Adventures of the Black Square @ Whitechapel Gallery

Contemporary and Old Art Reviews

Adventures of the Black Square @ Whitechapel Gallery

Postby CAP » Wed Jan 28, 2015 12:37 pm

Adventures of the Black Square: Abstract Art and Society 1915 – 2015

If you haven’t seen much hard-edge geometric abstraction lately, this might be welcome, if you have, it probably won’t be. There are so many regrettable omissions here you quickly feel ripped off. But this is not strictly a painting show, despite the title, it’s a big survey show (100 works by 100 artists) supposedly tracing utopian ideals implicit in painting’s turn to full abstraction throughout the 20th century and the flow onto applied design. So we end up with stuff like a Liam Gillick and an Andrea Zittel, Gabriel Orozco and Tobias Rehberger, somehow. I found it unconvincing as a thesis, disappointing as a sample or selection and something of a missed opportunity. Abstraction in painting is definitely worth revisiting but curator Iwona Blazwick clearly had another agenda.

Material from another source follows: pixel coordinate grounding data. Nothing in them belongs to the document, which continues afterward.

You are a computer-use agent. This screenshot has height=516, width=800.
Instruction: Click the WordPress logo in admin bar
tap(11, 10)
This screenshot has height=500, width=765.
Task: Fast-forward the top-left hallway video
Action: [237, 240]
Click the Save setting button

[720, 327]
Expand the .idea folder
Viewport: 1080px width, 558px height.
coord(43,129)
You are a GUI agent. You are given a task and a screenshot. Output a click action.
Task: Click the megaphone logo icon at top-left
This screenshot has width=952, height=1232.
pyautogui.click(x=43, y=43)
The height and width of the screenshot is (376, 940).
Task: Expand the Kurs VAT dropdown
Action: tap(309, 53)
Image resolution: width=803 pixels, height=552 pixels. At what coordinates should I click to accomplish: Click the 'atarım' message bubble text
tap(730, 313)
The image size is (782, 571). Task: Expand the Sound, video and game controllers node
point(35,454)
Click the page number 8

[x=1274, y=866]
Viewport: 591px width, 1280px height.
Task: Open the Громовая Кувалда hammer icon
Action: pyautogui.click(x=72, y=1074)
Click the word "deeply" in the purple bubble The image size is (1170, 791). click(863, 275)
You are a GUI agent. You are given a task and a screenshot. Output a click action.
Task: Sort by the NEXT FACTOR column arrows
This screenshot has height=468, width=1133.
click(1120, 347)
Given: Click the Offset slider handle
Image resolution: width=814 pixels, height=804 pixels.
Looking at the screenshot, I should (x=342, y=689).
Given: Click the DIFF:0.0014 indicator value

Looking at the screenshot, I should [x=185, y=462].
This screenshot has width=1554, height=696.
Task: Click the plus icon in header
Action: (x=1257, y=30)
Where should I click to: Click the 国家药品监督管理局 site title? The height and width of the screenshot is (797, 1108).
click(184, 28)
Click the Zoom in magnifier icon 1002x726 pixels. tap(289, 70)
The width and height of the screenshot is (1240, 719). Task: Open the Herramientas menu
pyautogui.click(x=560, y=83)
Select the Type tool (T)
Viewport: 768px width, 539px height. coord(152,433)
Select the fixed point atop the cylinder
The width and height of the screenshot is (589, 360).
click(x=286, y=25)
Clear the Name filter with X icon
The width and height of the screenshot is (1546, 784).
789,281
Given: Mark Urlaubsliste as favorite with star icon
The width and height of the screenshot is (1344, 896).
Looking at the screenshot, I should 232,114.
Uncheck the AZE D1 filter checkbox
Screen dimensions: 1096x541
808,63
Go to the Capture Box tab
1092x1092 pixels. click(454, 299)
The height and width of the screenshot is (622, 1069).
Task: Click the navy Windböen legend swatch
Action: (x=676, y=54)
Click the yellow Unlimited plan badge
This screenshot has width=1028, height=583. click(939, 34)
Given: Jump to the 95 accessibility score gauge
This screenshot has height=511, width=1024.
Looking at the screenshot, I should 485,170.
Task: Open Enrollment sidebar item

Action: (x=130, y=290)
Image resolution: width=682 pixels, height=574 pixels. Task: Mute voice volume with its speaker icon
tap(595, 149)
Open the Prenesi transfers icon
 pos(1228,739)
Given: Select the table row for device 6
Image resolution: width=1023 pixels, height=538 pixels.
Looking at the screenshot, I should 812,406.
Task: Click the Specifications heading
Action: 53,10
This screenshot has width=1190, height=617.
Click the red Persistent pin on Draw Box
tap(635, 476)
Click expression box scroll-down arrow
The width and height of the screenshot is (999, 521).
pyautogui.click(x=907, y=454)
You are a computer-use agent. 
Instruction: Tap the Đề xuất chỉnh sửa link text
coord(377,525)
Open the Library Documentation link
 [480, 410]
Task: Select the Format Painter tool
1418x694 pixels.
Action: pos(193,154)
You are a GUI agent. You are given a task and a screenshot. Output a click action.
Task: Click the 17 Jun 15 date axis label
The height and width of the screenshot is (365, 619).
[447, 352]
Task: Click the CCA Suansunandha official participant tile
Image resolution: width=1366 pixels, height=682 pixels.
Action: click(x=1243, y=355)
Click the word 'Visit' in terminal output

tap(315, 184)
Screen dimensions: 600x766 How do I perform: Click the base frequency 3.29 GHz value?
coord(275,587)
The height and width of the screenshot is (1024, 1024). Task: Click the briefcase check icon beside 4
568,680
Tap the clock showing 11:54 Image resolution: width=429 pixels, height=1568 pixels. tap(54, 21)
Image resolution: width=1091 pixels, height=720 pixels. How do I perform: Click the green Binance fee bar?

Coupling it with wider social developments in South America, Africa, Asia and the Middle East as well as an historical perspective is frankly taking on too much for one show. It just comes across as thin and scrappy. In any case, we’re not so much talking about projection from Kazimir Malevich’s Black Square (1915) as combination and convergence with the kind of functionalism and fundamentalism in the applied arts and architecture that arises with the publication of Adolf Loos’ Ornament and Crime (1913). The utopian qualities Old Blazzo and her Suprematist Team-assist assign Malevich are already flowing, elsewhere. They feed as much into Bauhaus aesthetics as developments in painting and Russia. Actually, the starting point of Black Square here is curious (100th anniversary apart), and presumably reflects the influence expatriate Russian wealth now exerts on the gears of London’s cultural life. Notice all those recent books on Malevich? Market forces mate. The real origins of abstraction – and the ideals that drive them – arise some years earlier in Paris and Munich, but we don’t really go there (to say, Kupka, Macdonald-Wright, Balla or Kandinsky) although there is recognition for Mondrian. Subsequent developments in the 40s and 50s are similarly excluded as an expressive or subjective divergence, at odds with a more objective idealism. But this seriously distorts the trajectory of abstraction and its ideals, and while the omissions undoubtedly make way for more global inclusions, it’s pretty much selling out art history for politics; a common curatorial vice.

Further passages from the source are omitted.